■ SUPPLIED PASSAGE:
═══
Discharge (clamp) voltage. The clamp voltage, sometimes referred to as the discharge voltage, for
a surge arrester is the voltage that appears across the arrester input terminals and the ground terminal while
conducting a transient surge current to ground.  The clamp voltage waveform occurring across the surge
arrester installed at the main service disconnect means appears across the protected equipment after losses
imposed by inductance and resistance of power distribution lines and panels.
(1)  In general, a surge arrester with the lowest clamp voltage possible is desirable. An all-solid-
state arrester provides the lowest clamping voltage available (Table 1-11). However, as with turn-on time,
other factors such as current dissipation capability and cost normally place constraints on simply installing a
surge arrester at the main service disconnect means with the lowest clamping voltage available.
(2)  In new facilities calling out the latest design equipment, transient surge suppression generally
is included as an integral part of the equipment ac input. Higher clamping voltages can therefore be tolerated
at the main service disconnect means.  When good engineering design practices are used, equipment level
suppressors will have a slightly lower turn-on voltage threshold and a slightly faster turn-on time than the surge
arrester at the main service disconnect means. This permits the equipment-level suppressors to maintain a
lower clamping level to provide maximum equipment protection.  Therefore, when a transient occurs, the
equipment level suppressor(s) will turn on first.
═══
■ RECORDED DATA:
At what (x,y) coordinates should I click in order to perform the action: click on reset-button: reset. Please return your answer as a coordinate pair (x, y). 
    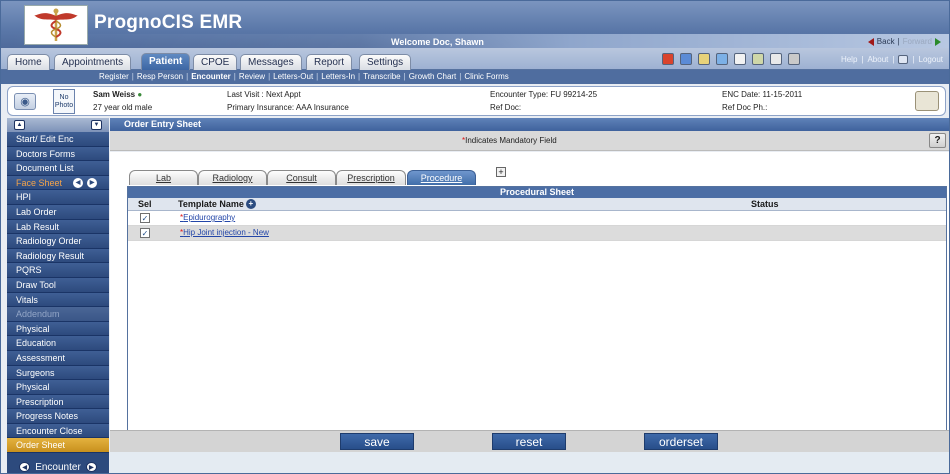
═══
■ TASK INSTRUCTIONS: Reproduce the entire passage on surge arrester clamp voltage word for word.

■ WRITTEN ANSWER:
Discharge (clamp) voltage. The clamp voltage, sometimes referred to as the discharge voltage, for
a surge arrester is the voltage that appears across the arrester input terminals and the ground terminal while
conducting a transient surge current to ground.  The clamp voltage waveform occurring across the surge
arrester installed at the main service disconnect means appears across the protected equipment after losses
imposed by inductance and resistance of power distribution lines and panels.
(1)  In general, a surge arrester with the lowest clamp voltage possible is desirable. An all-solid-
state arrester provides the lowest clamping voltage available (Table 1-11). However, as with turn-on time,
other factors such as current dissipation capability and cost normally place constraints on simply installing a
surge arrester at the main service disconnect means with the lowest clamping voltage available.
(2)  In new facilities calling out the latest design equipment, transient surge suppression generally
is included as an integral part of the equipment ac input. Higher clamping voltages can therefore be tolerated
at the main service disconnect means.  When good engineering design practices are used, equipment level
suppressors will have a slightly lower turn-on voltage threshold and a slightly faster turn-on time than the surge
arrester at the main service disconnect means. This permits the equipment-level suppressors to maintain a
lower clamping level to provide maximum equipment protection.  Therefore, when a transient occurs, the
equipment level suppressor(s) will turn on first.